The recent case of Transfomers & Rectifiers v Needs had to look at whose terms applied. For more than 20 years the parties did business with each other on a weekly basis, ordering and supplying nitrile gaskets. Two orders were placed and the parties ended up in a dispute over whether what was supplied was in breach of contract and not suitable for their purpose. The question was whose terms applied and whether the supplier could rely on its exclusion clause to limit its liability. In the “battle of the forms”, the claimant buyer argued that their terms applied.

The problem the claimant had was that they did not place their orders in a consistent way, sometimes they were sent by post, sometimes by fax or email, sometimes there was a phone conversation and sometimes not. The Judge made it clear that if a buyer wants to incorporate his standard terms and conditions when orders are sent by fax or email, they must give the seller reasonable notice of them and in circumstances that make it clear they intend to rely on them. That means that if the terms and conditions are on the reverse of the purchase order, they should be referred to on the front and faxed or included as a pdf attachment to the email. The claimant did not do that consistently and was not entitled to rely on his terms and conditions.

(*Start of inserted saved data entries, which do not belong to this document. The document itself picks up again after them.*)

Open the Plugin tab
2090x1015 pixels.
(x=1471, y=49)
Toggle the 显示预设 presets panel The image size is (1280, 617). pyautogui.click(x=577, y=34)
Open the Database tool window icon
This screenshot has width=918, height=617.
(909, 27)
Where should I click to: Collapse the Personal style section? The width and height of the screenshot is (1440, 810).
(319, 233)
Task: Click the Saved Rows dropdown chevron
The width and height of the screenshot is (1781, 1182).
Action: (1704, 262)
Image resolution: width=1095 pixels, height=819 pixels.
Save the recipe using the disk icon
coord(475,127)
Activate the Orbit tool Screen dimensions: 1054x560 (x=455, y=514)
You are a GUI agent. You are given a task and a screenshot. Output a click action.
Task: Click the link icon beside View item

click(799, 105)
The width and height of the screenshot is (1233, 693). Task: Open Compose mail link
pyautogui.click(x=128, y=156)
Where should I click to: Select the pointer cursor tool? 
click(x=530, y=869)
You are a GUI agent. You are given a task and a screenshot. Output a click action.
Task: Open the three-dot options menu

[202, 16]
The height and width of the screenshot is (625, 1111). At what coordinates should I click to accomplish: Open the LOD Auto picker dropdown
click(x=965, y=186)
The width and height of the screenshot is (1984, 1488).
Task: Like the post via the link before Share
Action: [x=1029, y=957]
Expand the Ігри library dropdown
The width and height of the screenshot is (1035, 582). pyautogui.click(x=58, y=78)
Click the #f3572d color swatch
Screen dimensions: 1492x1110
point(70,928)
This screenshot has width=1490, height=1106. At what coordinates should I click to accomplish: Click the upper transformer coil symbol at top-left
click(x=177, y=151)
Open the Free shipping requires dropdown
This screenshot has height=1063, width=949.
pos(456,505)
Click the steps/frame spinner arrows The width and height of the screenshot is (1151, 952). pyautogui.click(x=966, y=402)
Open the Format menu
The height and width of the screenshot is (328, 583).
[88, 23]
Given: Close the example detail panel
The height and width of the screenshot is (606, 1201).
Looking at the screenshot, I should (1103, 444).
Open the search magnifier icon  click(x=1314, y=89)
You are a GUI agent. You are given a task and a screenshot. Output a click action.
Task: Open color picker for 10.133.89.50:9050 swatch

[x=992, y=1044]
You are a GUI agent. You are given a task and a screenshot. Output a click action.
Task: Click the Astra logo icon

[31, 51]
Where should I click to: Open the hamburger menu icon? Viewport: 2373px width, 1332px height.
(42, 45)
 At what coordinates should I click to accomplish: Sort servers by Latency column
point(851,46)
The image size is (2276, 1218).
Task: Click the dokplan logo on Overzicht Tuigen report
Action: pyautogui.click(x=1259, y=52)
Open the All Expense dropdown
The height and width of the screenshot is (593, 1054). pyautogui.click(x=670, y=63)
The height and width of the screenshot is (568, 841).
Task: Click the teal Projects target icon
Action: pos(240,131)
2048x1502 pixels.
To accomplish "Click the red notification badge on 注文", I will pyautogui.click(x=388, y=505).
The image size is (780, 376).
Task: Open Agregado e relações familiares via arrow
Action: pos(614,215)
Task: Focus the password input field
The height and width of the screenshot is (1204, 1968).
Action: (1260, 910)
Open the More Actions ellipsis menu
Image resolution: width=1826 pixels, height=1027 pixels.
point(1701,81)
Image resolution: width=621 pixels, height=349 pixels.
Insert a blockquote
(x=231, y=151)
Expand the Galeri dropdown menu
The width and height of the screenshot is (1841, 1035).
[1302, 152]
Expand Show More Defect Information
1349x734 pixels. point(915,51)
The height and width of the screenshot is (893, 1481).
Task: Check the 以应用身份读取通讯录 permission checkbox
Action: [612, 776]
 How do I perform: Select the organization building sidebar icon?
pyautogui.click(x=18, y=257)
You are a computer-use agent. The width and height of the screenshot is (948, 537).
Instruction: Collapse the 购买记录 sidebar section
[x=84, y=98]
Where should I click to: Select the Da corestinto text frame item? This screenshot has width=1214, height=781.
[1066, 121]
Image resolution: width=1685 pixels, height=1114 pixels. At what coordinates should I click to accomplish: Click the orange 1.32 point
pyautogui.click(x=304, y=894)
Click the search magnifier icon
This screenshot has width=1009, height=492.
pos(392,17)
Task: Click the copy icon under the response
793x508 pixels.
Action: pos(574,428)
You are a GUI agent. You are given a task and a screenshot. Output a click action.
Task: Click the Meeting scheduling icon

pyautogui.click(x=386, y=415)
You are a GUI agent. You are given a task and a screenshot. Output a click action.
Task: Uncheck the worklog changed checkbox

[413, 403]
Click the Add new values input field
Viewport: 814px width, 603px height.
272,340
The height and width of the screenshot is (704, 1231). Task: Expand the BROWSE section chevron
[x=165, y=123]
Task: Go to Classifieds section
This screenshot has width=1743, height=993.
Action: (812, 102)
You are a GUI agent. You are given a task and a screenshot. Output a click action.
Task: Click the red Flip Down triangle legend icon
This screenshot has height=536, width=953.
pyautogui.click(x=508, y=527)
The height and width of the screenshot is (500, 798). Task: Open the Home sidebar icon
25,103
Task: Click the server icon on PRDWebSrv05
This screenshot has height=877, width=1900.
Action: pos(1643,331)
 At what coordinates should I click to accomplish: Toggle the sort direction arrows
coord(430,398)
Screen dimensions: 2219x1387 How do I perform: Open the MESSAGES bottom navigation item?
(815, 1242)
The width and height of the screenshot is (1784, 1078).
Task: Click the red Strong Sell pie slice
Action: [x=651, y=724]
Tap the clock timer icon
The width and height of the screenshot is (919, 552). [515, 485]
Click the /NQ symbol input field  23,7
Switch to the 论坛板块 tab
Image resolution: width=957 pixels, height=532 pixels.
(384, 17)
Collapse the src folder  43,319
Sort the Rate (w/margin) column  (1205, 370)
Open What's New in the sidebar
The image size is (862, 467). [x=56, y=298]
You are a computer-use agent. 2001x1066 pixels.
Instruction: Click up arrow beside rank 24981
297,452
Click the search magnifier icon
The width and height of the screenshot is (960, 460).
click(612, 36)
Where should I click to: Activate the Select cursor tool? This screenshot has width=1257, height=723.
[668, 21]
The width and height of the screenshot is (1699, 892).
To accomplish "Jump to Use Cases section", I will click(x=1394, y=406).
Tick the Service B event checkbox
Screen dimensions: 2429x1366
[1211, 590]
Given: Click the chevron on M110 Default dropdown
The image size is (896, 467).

However, the seller was not entitled to rely on his terms and conditions either. They did not send the buyer a copy of their terms and conditions at the outset (or at any point in the course of dealing) making it clear that they were the only terms on which they were prepared to do business. Nor, when they acknowledged orders, did they refer to their terms.

Neither party won the battle and neither of their sets of terms and conditions were incorporated into the supply contract.